» **What is expected**
Wherever a picture sits, omit it. Output the rest of the listing exactly.

» **Records shown**
_ _ _ _ _ _ _

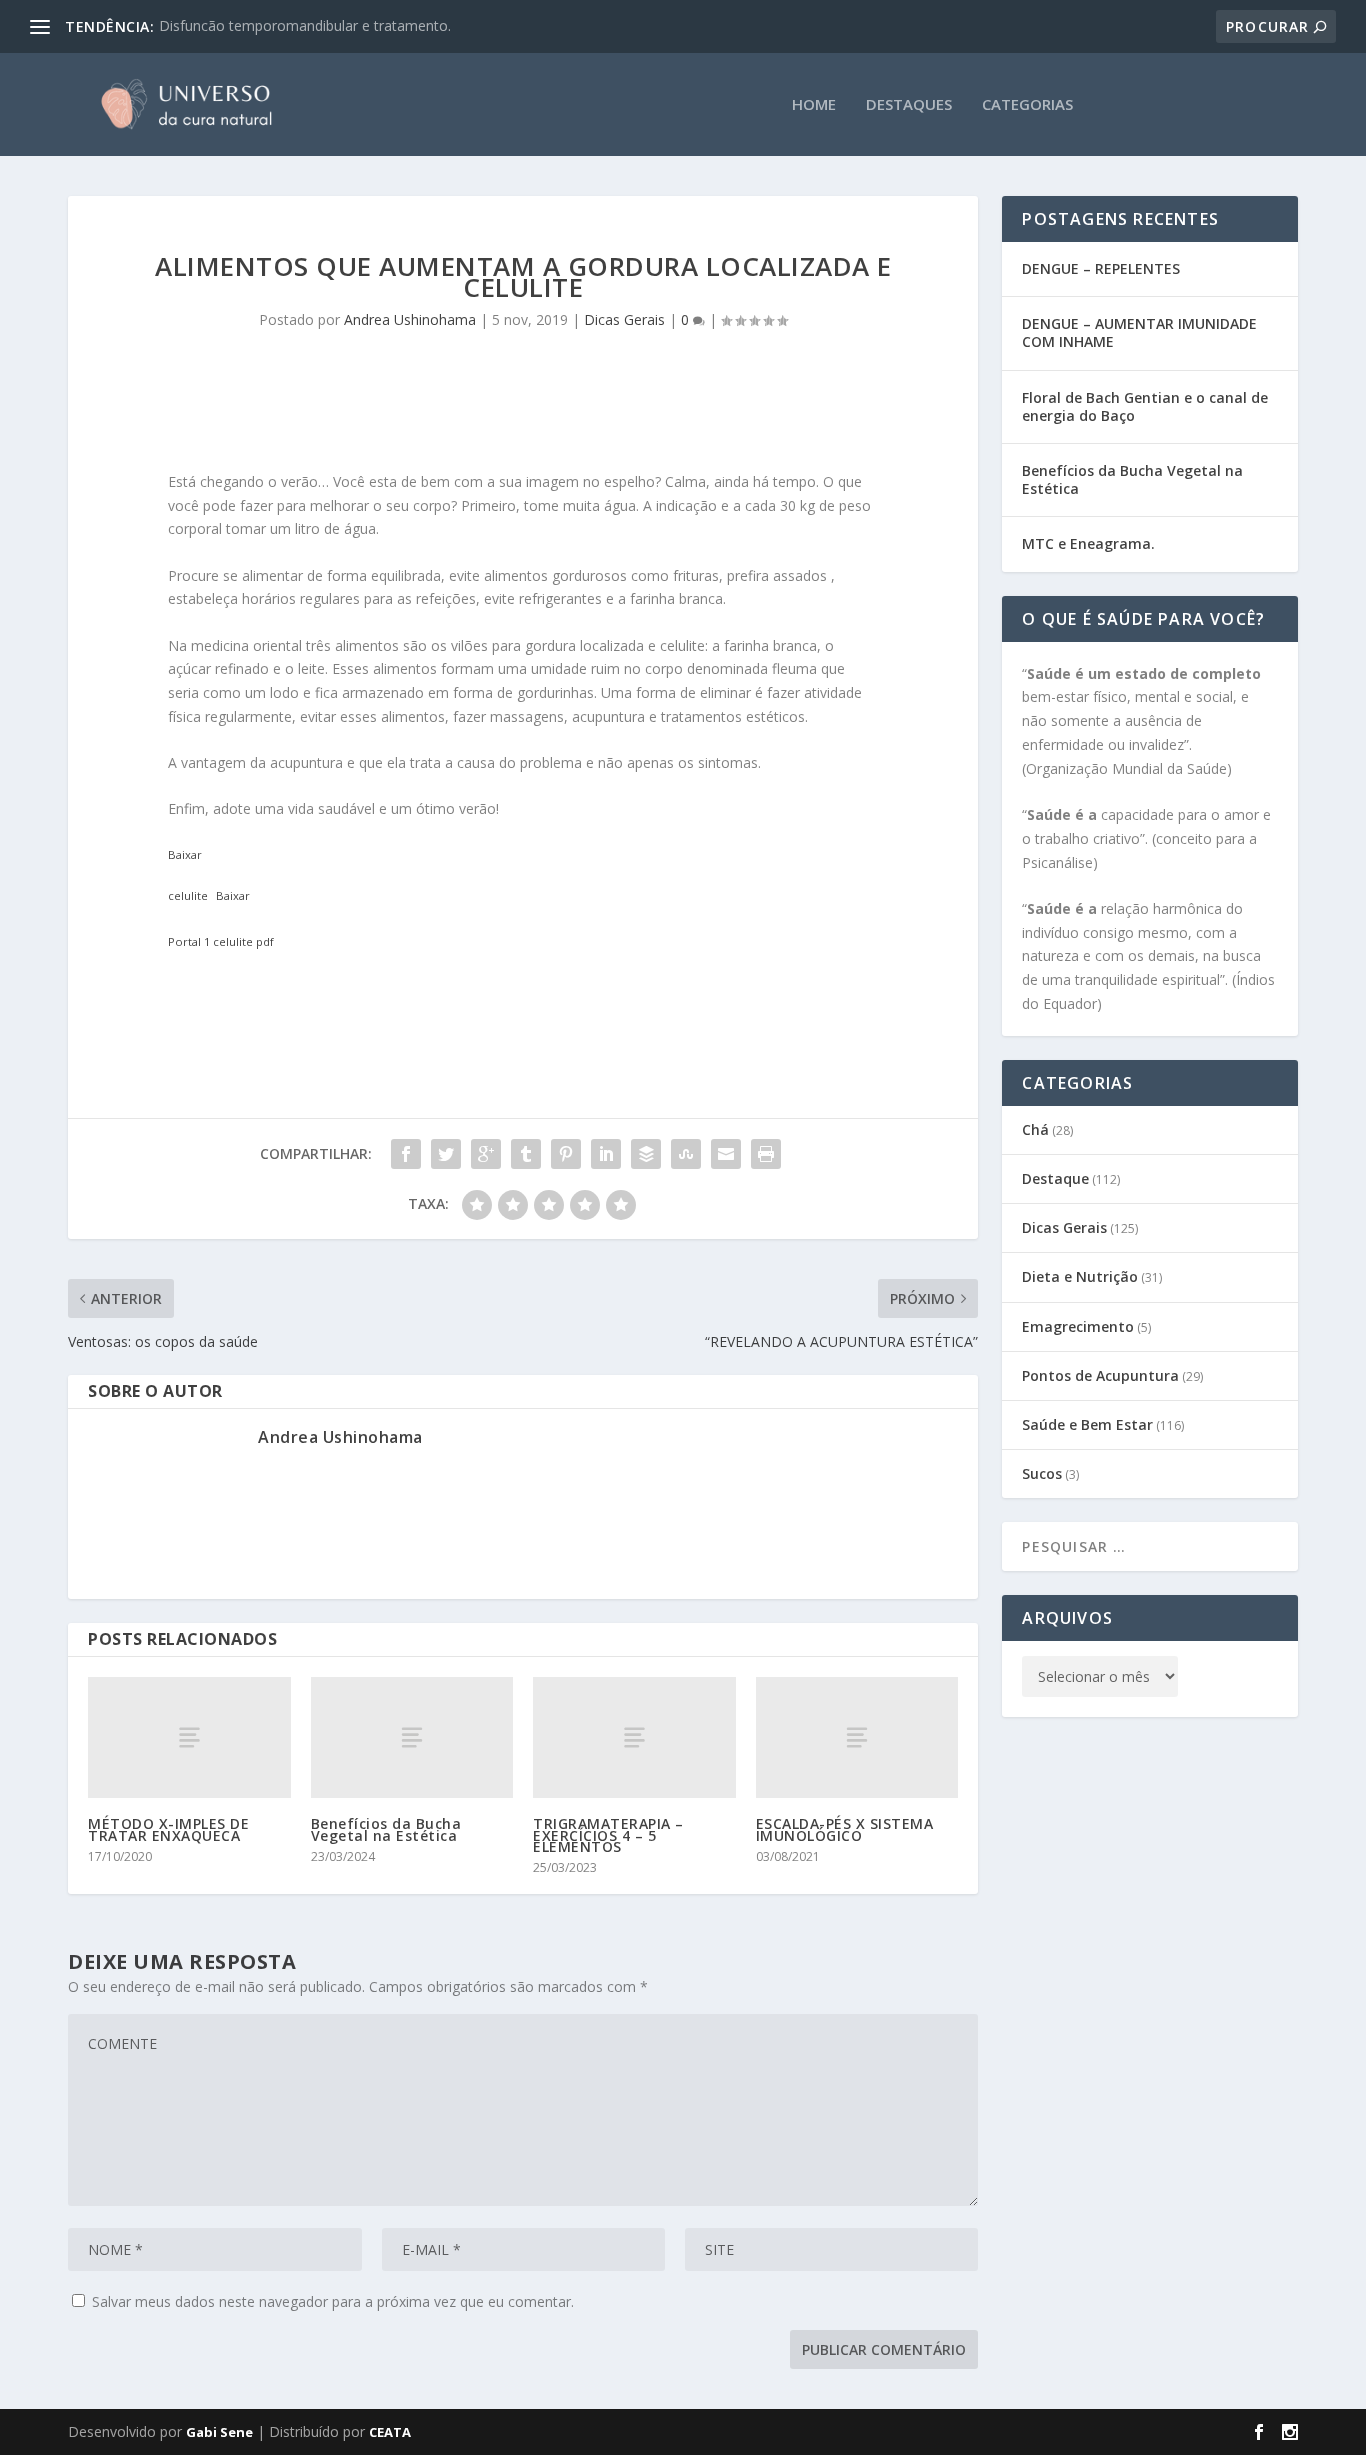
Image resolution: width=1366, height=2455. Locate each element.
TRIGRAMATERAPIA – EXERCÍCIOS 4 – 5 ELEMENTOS (608, 1834)
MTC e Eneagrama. (1088, 543)
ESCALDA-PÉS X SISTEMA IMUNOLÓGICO (845, 1829)
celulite (188, 895)
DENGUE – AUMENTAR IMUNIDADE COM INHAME (1139, 332)
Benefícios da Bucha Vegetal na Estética (386, 1829)
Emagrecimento (1078, 1326)
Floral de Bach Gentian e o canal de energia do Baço (1145, 406)
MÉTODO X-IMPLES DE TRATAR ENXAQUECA (168, 1829)
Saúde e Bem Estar (1087, 1424)
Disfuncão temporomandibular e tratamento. (305, 25)
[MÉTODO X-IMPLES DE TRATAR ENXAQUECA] (189, 1737)
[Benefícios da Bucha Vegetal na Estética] (412, 1737)
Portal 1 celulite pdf (221, 941)
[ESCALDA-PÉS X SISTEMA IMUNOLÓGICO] (857, 1737)
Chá (1035, 1129)
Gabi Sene (219, 2432)
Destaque (1055, 1178)
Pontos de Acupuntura (1100, 1375)
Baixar (185, 854)
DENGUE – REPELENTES (1101, 268)
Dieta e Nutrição (1080, 1276)
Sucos (1042, 1473)
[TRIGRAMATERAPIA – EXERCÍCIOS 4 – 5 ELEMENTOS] (634, 1737)
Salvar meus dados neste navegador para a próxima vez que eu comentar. (333, 2301)
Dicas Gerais (624, 319)
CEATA (390, 2432)
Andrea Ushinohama (410, 319)
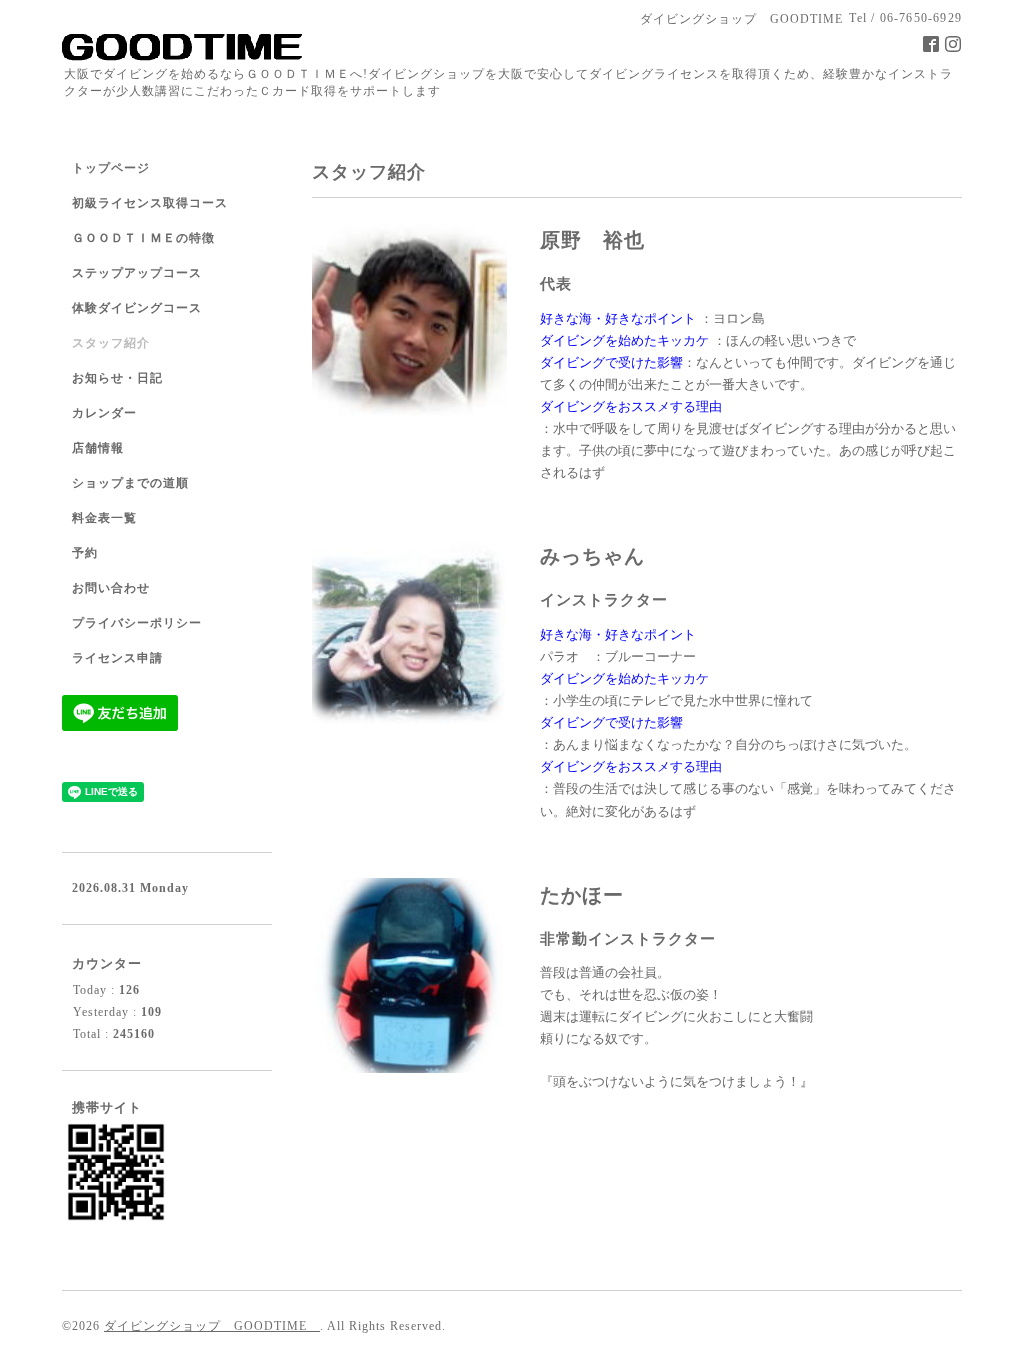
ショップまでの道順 (130, 483)
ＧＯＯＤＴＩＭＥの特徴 (143, 238)
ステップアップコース (137, 273)
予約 (85, 553)
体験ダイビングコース (137, 308)
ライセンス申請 (117, 658)
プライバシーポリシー (137, 623)
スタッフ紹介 (111, 343)
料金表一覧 (104, 518)
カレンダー (104, 413)
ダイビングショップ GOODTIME (212, 1326)
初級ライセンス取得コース (150, 203)
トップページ (111, 168)
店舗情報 (98, 448)
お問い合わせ (111, 588)
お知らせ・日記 (117, 378)
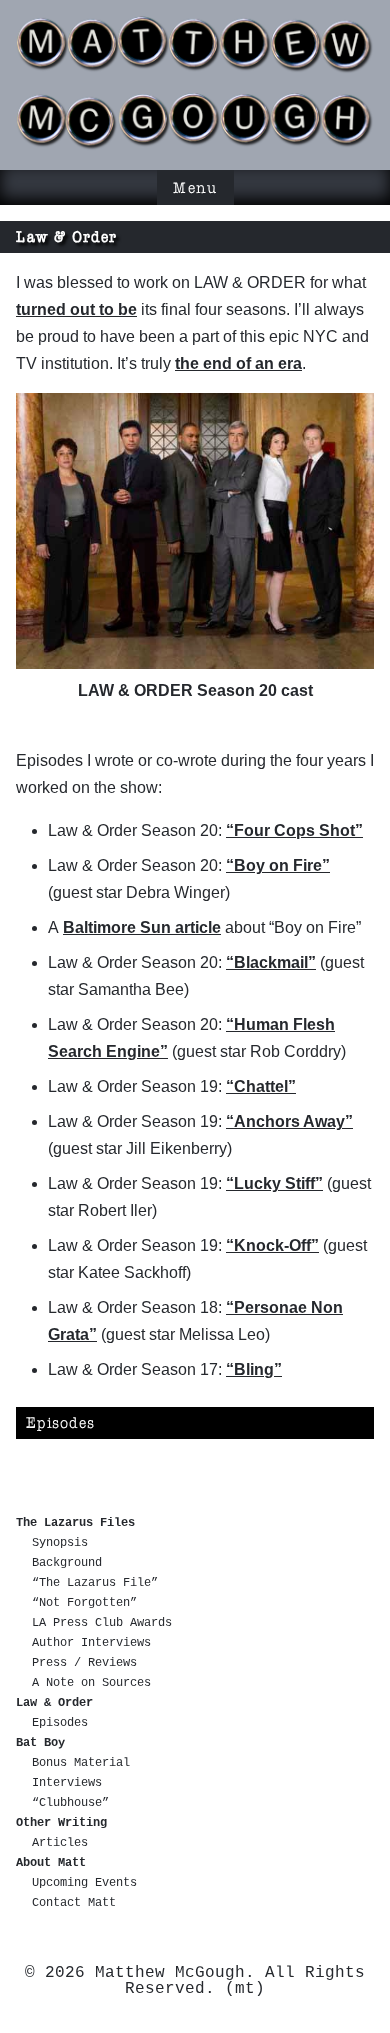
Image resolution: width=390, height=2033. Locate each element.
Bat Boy (40, 1743)
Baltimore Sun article (142, 927)
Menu (195, 187)
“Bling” (254, 1369)
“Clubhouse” (70, 1803)
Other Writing (61, 1823)
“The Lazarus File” (95, 1583)
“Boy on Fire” (278, 865)
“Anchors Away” (289, 1121)
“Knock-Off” (272, 1245)
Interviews (67, 1783)
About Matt (51, 1863)
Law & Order (54, 1703)
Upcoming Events (84, 1883)
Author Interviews (91, 1643)
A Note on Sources (91, 1683)
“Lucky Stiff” (274, 1183)
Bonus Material (81, 1763)
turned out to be (76, 309)
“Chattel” (261, 1086)
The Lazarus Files (75, 1523)
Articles (60, 1843)
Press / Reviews (84, 1663)
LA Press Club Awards (102, 1623)
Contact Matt (74, 1903)
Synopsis (60, 1543)
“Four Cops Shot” (294, 830)
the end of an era (238, 363)
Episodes (60, 1422)
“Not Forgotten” (84, 1603)
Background (67, 1563)
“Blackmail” (271, 962)
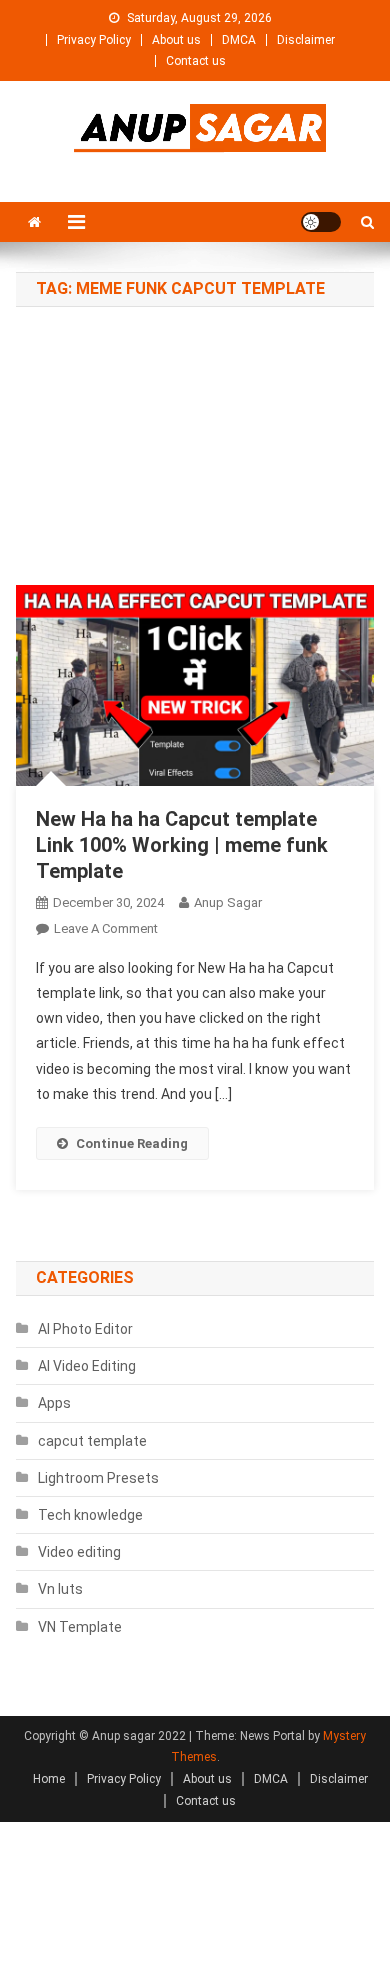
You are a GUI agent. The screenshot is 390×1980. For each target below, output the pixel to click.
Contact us (196, 61)
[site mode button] (321, 222)
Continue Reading (132, 1143)
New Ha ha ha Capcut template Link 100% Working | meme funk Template (182, 845)
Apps (54, 1403)
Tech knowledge (90, 1515)
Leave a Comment (106, 928)
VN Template (80, 1627)
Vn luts (60, 1589)
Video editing (79, 1552)
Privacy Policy (94, 40)
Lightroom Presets (98, 1478)
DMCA (239, 40)
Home (49, 1779)
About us (176, 40)
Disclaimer (306, 40)
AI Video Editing (87, 1366)
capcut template (92, 1441)
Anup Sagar (228, 902)
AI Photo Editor (85, 1329)
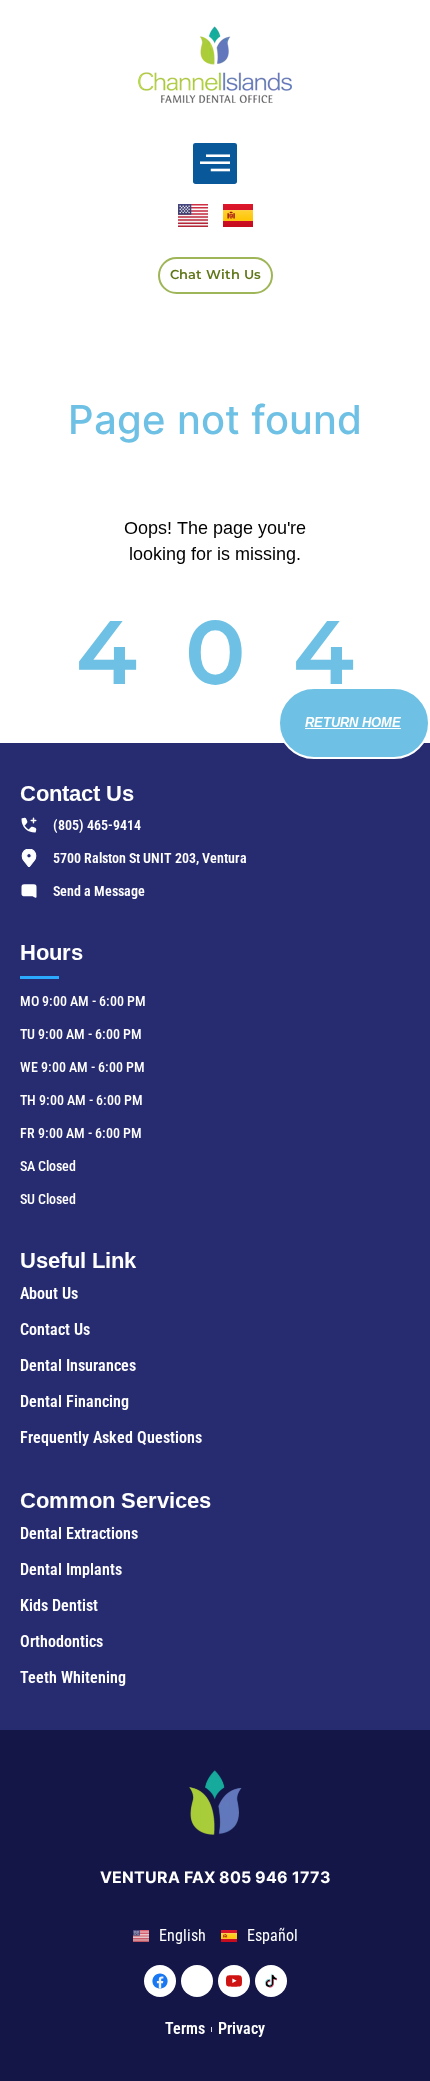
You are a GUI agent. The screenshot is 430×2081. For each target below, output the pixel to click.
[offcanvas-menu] (215, 163)
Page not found (215, 419)
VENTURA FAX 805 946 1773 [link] (215, 1877)
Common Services (115, 1500)
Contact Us (77, 793)
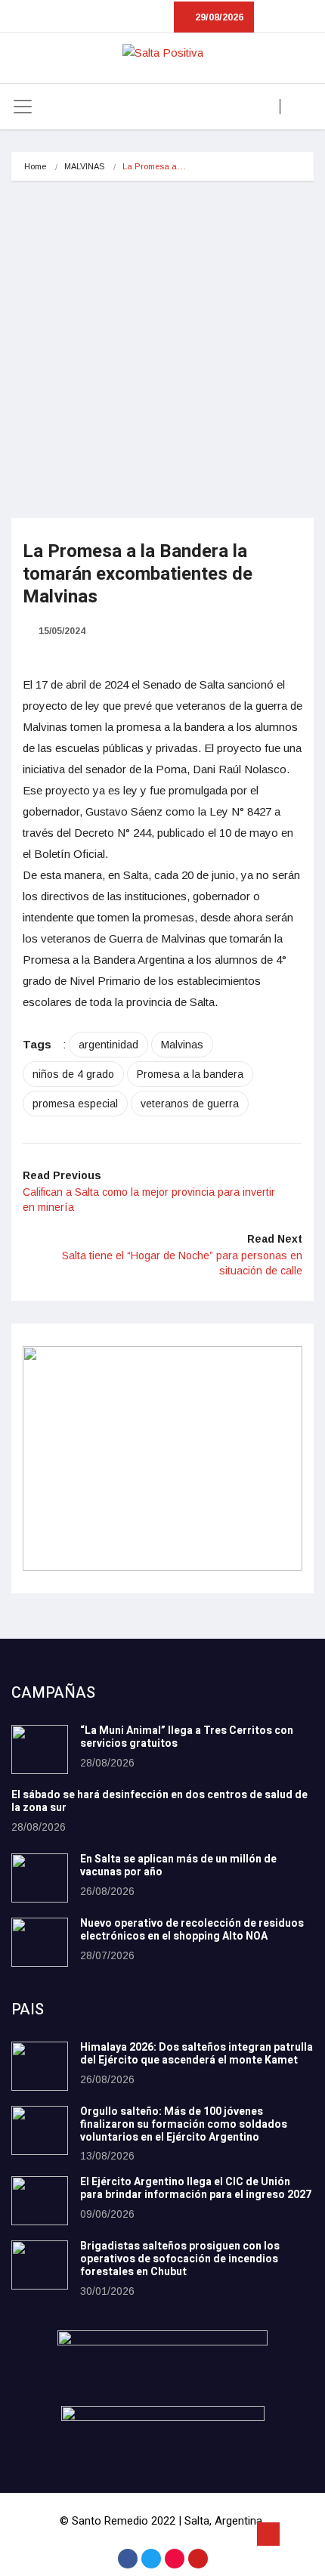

_ _ _ _ _ _ _

» **Answer section**
Image resolution: width=1366, height=2455. Locate each element.
TRIGRAMATERAPIA – EXERCÍCIOS 4 – 5 ELEMENTOS (608, 1834)
MTC e Eneagrama. (1088, 543)
ESCALDA-PÉS X SISTEMA IMUNOLÓGICO (845, 1829)
celulite (188, 895)
DENGUE – AUMENTAR IMUNIDADE COM INHAME (1139, 332)
Benefícios da Bucha Vegetal na Estética (386, 1829)
Emagrecimento (1078, 1326)
Floral de Bach Gentian e o canal de energia do Baço (1145, 406)
MÉTODO X-IMPLES DE TRATAR ENXAQUECA (168, 1829)
Saúde e Bem Estar (1087, 1424)
Disfuncão temporomandibular e tratamento. (305, 25)
[MÉTODO X-IMPLES DE TRATAR ENXAQUECA] (189, 1737)
[Benefícios da Bucha Vegetal na Estética] (412, 1737)
Portal 1 celulite pdf (221, 941)
[ESCALDA-PÉS X SISTEMA IMUNOLÓGICO] (857, 1737)
Chá (1035, 1129)
Gabi Sene (219, 2432)
Destaque (1055, 1178)
Pontos de Acupuntura (1100, 1375)
Baixar (185, 854)
DENGUE – REPELENTES (1101, 268)
Dieta e Nutrição (1080, 1276)
Sucos (1042, 1473)
[TRIGRAMATERAPIA – EXERCÍCIOS 4 – 5 ELEMENTOS] (634, 1737)
Salvar meus dados neste navegador para a próxima vez que eu comentar. (333, 2301)
Dicas Gerais (624, 319)
CEATA (390, 2432)
Andrea Ushinohama (410, 319)
ショップまでの道順 (130, 483)
ＧＯＯＤＴＩＭＥの特徴 (143, 238)
ステップアップコース (137, 273)
予約 (85, 553)
体験ダイビングコース (137, 308)
ライセンス申請 (117, 658)
プライバシーポリシー (137, 623)
スタッフ紹介 (111, 343)
料金表一覧 (104, 518)
カレンダー (104, 413)
ダイビングショップ GOODTIME (212, 1326)
初級ライセンス取得コース (150, 203)
トップページ (111, 168)
店舗情報 (98, 448)
お問い合わせ (111, 588)
お知らせ・日記 (117, 378)
Image resolution: width=390, height=2033. Locate each element.
Bat Boy (40, 1743)
Baltimore Sun article (142, 927)
Menu (195, 187)
“Bling” (254, 1369)
“Clubhouse” (70, 1803)
Other Writing (61, 1823)
“The Lazarus File” (95, 1583)
“Boy on Fire” (278, 865)
“Anchors Away” (289, 1121)
“Knock-Off” (272, 1245)
Interviews (67, 1783)
About Matt (51, 1863)
Law & Order (54, 1703)
Upcoming Events (84, 1883)
Author Interviews (91, 1643)
A Note on Sources (91, 1683)
“Lucky Stiff” (274, 1183)
Bonus Material (81, 1763)
turned out to be (76, 309)
“Chattel” (261, 1086)
The Lazarus Files (75, 1523)
Articles (60, 1843)
Press / Reviews (84, 1663)
LA Press Club Awards (102, 1623)
Contact Matt (74, 1903)
Synopsis (60, 1543)
“Four Cops Shot” (294, 830)
the end of an era (238, 363)
Episodes (60, 1422)
“Not Forgotten” (84, 1603)
Background (67, 1563)
“Blackmail” (271, 962)
You are a GUI agent. The screenshot is 390×1980. For each target below, output the pixel to click.
Contact us (196, 61)
[site mode button] (321, 222)
Continue Reading (132, 1143)
New Ha ha ha Capcut template Link 100% Working | meme funk Template (182, 845)
Apps (54, 1403)
Tech knowledge (90, 1515)
Leave a Comment (106, 928)
VN Template (80, 1627)
Vn luts (60, 1589)
Video editing (79, 1552)
Privacy Policy (94, 40)
Lightroom Presets (98, 1478)
DMCA (239, 40)
Home (49, 1779)
About us (176, 40)
Disclaimer (306, 40)
AI Video Editing (87, 1366)
capcut template (92, 1441)
Anup Sagar (228, 902)
AI Photo Editor (85, 1329)
You are a GUI agent. The screenshot is 430×2081. For each target below, output the pixel to click.
[offcanvas-menu] (215, 163)
Page not found (215, 419)
VENTURA FAX 805 946 1773 [link] (215, 1877)
Common Services (115, 1500)
Contact Us (77, 793)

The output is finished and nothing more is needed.